I next issued a (w)here command:
(Pdb) where
/usr/local/python24/lib/python2.4/bdb.py(404)runcall()
-> res = func(*args, **kwds)
/home/jmjones/svn/articles/debugger/simple_debugger_example.py(10)f1()
-> return f2(some_other_arg)
/home/jmjones/svn/articles/debugger/simple_debugger_example.py(15)f2()
-> return f3(some_other_arg)
/home/jmjones/svn/articles/debugger/simple_debugger_example.py(20)f3()
-> return f4(some_other_arg)
> /home/jmjones/svn/articles/debugger/simple_debugger_example.py(23)f4()
-> print some_arg
(Pdb)
The where command prints out a stack trace, showing the call
tree from f1() to f4(). This can help you see how a
function is being called.
I then navigated up the stack trace with the (u)p command and
saw where I was with the list command:
(Pdb) u
> /home/jmjones/debugger/simple_debugger_example.py(20)f3()
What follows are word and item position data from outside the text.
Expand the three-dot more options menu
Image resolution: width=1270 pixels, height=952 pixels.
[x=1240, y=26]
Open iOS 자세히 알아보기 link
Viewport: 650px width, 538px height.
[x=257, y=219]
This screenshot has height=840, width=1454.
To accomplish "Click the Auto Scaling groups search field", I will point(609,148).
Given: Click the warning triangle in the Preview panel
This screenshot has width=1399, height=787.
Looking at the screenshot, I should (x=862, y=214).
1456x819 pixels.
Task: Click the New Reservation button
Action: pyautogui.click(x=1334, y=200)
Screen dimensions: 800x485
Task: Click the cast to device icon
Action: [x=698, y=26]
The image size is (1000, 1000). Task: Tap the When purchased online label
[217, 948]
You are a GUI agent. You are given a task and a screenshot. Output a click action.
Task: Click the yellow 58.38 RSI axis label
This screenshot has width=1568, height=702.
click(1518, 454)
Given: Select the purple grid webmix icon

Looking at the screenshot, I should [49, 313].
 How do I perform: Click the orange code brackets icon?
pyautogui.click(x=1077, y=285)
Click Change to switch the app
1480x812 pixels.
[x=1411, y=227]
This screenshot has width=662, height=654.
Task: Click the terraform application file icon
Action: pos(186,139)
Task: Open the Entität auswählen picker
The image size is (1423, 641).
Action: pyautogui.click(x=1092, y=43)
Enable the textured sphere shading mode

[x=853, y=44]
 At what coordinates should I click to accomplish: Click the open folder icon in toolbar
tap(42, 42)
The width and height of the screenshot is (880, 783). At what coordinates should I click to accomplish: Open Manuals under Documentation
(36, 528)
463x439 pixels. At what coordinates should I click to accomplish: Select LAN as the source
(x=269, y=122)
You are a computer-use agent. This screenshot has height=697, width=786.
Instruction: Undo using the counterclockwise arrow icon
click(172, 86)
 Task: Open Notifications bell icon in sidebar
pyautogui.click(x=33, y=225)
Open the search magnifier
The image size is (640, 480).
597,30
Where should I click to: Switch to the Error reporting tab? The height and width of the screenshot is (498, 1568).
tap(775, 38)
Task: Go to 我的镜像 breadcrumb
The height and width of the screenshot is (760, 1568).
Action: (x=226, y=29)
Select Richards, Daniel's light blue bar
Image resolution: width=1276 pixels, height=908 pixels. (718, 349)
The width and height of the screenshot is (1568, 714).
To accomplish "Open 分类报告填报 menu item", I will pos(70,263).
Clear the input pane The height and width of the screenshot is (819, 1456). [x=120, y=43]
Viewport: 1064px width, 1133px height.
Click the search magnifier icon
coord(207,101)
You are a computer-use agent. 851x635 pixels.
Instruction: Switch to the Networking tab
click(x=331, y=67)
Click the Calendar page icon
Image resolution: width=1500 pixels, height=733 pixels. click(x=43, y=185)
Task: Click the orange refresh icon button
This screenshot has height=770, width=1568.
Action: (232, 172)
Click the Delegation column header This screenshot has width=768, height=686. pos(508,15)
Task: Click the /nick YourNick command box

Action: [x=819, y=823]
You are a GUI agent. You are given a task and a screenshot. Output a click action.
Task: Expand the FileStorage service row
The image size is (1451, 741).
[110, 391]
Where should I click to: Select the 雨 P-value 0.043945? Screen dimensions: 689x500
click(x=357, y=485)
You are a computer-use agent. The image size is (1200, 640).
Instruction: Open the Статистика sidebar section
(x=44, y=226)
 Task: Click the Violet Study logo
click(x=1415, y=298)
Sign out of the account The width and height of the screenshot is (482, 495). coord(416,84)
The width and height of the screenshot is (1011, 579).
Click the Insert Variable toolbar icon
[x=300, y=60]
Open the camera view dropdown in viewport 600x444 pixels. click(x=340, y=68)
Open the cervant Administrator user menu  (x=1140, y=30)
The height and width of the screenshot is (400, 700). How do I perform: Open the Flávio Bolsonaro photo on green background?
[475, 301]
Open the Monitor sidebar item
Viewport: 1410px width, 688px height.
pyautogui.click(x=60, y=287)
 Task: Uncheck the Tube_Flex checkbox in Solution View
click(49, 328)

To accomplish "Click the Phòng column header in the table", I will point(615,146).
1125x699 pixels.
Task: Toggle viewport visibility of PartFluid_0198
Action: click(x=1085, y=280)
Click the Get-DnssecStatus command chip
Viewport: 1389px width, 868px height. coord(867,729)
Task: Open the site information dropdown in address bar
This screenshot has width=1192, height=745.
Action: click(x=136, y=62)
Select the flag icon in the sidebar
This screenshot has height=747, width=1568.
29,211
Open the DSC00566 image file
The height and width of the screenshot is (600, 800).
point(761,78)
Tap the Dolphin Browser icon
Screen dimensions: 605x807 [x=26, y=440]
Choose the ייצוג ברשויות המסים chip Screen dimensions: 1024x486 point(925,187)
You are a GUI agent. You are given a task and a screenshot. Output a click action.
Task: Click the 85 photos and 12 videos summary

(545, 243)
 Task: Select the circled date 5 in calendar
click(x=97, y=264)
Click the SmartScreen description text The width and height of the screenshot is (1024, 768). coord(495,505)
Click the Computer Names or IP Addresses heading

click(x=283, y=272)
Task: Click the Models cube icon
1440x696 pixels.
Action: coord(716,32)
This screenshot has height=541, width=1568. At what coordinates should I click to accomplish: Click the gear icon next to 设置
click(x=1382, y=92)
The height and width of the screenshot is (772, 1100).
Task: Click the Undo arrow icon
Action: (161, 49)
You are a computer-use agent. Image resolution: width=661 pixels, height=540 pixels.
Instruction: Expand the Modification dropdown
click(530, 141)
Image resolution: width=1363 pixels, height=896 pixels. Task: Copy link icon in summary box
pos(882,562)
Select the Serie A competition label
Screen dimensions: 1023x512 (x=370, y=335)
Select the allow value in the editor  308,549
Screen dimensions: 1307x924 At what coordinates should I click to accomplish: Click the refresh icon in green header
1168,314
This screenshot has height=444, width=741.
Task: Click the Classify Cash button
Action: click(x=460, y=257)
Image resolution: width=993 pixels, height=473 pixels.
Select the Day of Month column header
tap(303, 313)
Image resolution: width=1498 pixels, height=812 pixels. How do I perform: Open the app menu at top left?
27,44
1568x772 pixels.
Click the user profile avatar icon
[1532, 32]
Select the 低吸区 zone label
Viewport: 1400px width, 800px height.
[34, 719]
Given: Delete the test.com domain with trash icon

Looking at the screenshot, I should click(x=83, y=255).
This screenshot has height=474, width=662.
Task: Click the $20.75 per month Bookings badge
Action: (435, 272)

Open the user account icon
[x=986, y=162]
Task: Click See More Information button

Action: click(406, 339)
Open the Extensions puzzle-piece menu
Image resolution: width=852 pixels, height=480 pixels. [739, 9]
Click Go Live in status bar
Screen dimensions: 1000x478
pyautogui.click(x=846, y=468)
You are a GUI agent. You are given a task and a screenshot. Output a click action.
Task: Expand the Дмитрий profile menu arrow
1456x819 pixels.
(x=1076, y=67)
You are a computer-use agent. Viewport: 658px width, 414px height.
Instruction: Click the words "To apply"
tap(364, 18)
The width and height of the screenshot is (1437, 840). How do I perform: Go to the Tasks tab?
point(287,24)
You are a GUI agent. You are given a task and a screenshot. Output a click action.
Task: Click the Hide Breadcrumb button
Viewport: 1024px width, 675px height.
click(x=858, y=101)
-> return f4(some_other_arg)
(Pdb) u
> /home/jmjones/debugger/simple_debugger_example.py(15)f2()
-> return f3(some_other_arg)
(Pdb) u
> /home/jmjones/debugger/simple_debugger_example.py(10)f1()
-> return f2(some_other_arg)
(Pdb) u
> /usr/local/python24/lib/python2.4/bdb.py(404)runcall()
-> res = func(*args, **kwds)
(Pdb) u
*** Oldest frame
(Pdb) l
399 self.reset()
400 sys.settrace(self.trace_dispatch)
401 res = None
402 try:
403 try:
404 -> res = func(*args, **kwds)
405 except BdbQuit:
406 pass
407 finally:
408 self.quitting = 1
409 sys.settrace(None)
(Pdb)
The up command moves the debugger up a frame in the stack trace
to an older frame. In this example, it took me all the way up to the oldest
frame, which is one of the debugger modules, bdb.py. This is because
the debugger (part of which is in bdb.py) is actually executing this
example script.
I navigated down the stack trace a few frames with the (d)own
command, which is the opposite of the up command:
(Pdb) d
> /home/jmjones/svn/articles/debugger/simple_debugger_example.py(10)f1()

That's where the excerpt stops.